Hello! New Vaultwarden user here, switching over from LastPass (I’m sure there are going to be a lot of us in the coming days/weeks).

I’ve spent most of this week researching/learning and getting everything set up. I’ve got VW running in the Docker container on my (on-prem) Linux server behind my Apache reverse proxy and everything seems to be working great (web vault, browser extensions, mobile apps, websocket notifications, e-mails, etc. etc.). I’m very impressed and am now wondering why I stuck with LP for so long (12 years!).

Anyway, the one thing I can’t quite figure out is why devices on my internal (home wireless) network all get logged as my router’s IP address (192.168.1.1). Not a huge deal, except I also set up fail2ban and a few times already accidentally ended up banning that IP and then all internal traffic to VW stopped working. Also, that IP shows up in e-mails like “a new device signed in.” Again, not a huge issue since it’s all internal, and external traffic (i.e., if I turn off WiFi on my phone) is all logged properly.

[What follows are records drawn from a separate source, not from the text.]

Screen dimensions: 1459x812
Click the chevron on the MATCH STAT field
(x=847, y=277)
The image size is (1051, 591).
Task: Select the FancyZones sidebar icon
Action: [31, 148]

After researching in these forums and the internet at large I’ve tried playing around with the ip_header settings, between X-Real-IP and X-Forwarded-For and have the RequestHeader stuff in the Apache config, but just can’t seem to figure out the magic combination to get the actual device IP logged.

I’m wondering if it’s related to my network config. I have the (typical?) three VLAN setup (primary, guest, IoT) so I’m trying to look at all the various firewall rules on my ER-X from when I set this all up years ago to see if it’s something with NAT/hairpin, etc.

Any hints? And thanks!

### Your environment (Generated via diagnostics page)
* Vaultwarden version: v1.27.0
* Web-vault version: v2022.12.0
* Running within Docker: true (Base: Debian)
* Environment settings overridden: true
* Uses a reverse proxy: true
* IP Header check: true (X-Forwarded-For)
* Internet access: true
* Internet access via a proxy: false
* DNS Check: true
* Time Check: true
* Domain Configuration Check: true
* HTTPS Check: true
* Database type: SQLite
* Database version: 3.39.2
* Clients used: 
* Reverse proxy and version: 
* Other relevant information: 

Arrgh.

Of course right after posting this I was checking some other of my Apache logs (for my sites not behind the reverse proxy) and wouldn’t you know it all internal traffic to Apache shows the router IP. Apparently I’ve just never noticed before.

So this probably isn’t a VW thing but something else on the network/Apache side of things. :frowning:

This is probably due to your router masquerading the traffic through hairpin loopback as you’re not using a split DNS setup where the external addresses are resolved to internal IP addresses. And as your firewall is NAT:ing the traffic, it’s IP address will show up in logs instead of your internal devices IP addresses.

Yeah, I figured it was probably that, so a bigger issue than just VW for me.

Need to determine If I feel like going down that rabbit hole again (replacing hairpinning with DNAT on my ER-X) or I just leave it and deal with the internal-only traffic issue.

I was able to set up split DNS using my Pi-Hole. Added entries for each of my internal site URIs (including Vaultwarden) to avoid the hairpin/masquerade and now I’m seeing local client IP addresses in the Apache logs, so VW should start using those in fail2ban, e-mails, etc.